The April 24, 2026 Federal Register notice reflects a routine statutory trigger: Commerce must solicit comment every 180 days under the Softwood Lumber Act of 2008, and this cycle covers the July 1 to December 31, 2025 period. The structural driver is the longstanding US-Canada softwood lumber dispute, which has produced successive CVD orders and periodic review cycles for over four decades. The current administration has maintained existing CVD orders on Canadian lumber, sustaining the institutional appetite for continued monitoring.
The domestic lumber production coalition, anchored by producers in the Pacific Northwest and the Southeast, has consistently pushed for rigorous Section 805 reporting as leverage in CVD proceedings and in bilateral negotiations with Canada. The cross-pressure comes from the National Association of Home Builders and downstream manufacturers, who argue that CVD-driven lumber price increases raise housing construction costs. Congressional committees receiving the mandatory report have historically used it to signal support for domestic producers without committing to specific tariff actions.

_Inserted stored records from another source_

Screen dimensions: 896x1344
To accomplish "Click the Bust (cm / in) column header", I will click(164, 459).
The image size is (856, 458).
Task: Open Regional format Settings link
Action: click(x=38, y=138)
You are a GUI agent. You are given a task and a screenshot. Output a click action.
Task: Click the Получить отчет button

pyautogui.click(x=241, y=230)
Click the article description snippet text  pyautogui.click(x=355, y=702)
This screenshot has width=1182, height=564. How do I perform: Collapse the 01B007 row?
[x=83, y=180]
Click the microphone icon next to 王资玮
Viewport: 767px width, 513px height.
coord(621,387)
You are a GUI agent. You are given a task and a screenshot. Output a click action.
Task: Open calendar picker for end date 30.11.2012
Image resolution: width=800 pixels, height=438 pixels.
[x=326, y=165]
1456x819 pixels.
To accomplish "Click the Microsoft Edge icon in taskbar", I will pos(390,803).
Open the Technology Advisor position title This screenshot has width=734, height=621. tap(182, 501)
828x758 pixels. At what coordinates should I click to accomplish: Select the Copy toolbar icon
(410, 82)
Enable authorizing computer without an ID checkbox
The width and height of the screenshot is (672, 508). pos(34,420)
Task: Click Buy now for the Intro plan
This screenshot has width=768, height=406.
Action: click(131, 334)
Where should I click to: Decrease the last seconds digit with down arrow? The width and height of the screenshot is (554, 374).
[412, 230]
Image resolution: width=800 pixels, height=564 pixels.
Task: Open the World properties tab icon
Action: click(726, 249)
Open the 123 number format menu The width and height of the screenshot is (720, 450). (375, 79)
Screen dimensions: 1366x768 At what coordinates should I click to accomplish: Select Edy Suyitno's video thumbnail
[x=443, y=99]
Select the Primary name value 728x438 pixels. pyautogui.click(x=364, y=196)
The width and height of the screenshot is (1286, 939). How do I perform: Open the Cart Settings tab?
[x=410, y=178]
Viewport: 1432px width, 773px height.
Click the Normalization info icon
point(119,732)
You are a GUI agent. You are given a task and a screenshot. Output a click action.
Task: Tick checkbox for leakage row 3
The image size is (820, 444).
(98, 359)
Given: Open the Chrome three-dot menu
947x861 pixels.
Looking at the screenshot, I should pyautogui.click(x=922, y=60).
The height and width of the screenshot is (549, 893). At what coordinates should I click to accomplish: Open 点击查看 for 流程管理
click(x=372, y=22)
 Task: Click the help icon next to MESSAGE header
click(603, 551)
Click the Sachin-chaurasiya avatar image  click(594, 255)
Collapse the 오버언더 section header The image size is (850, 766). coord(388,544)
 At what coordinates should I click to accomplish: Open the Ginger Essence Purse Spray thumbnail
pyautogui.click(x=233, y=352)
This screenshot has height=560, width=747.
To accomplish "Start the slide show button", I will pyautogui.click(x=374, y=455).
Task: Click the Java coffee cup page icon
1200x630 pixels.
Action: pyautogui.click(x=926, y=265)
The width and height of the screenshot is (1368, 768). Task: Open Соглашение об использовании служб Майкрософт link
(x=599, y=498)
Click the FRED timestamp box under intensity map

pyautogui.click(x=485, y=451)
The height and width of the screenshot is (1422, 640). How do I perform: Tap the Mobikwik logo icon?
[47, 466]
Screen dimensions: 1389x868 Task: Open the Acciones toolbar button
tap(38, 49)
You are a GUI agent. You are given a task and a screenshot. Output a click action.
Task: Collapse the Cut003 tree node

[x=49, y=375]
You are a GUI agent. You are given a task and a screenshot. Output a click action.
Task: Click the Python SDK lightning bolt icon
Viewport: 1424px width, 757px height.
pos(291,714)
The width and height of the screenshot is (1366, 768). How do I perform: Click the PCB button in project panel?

Canada is by far the largest affected country given its dominant share of US softwood lumber imports and its status as the primary target of existing US CVD orders; the inclusion of Brazil, Germany, Sweden, Finland, New Zealand, and Chile reflects the statutory requirement to monitor all exporting countries, though their individual US import volumes are smaller. Any findings of actionable subsidies against Canada would likely trigger WTO dispute proceedings consistent with the longstanding pattern of US-Canada lumber litigation at the WTO and NAFTA/CUSMA panels.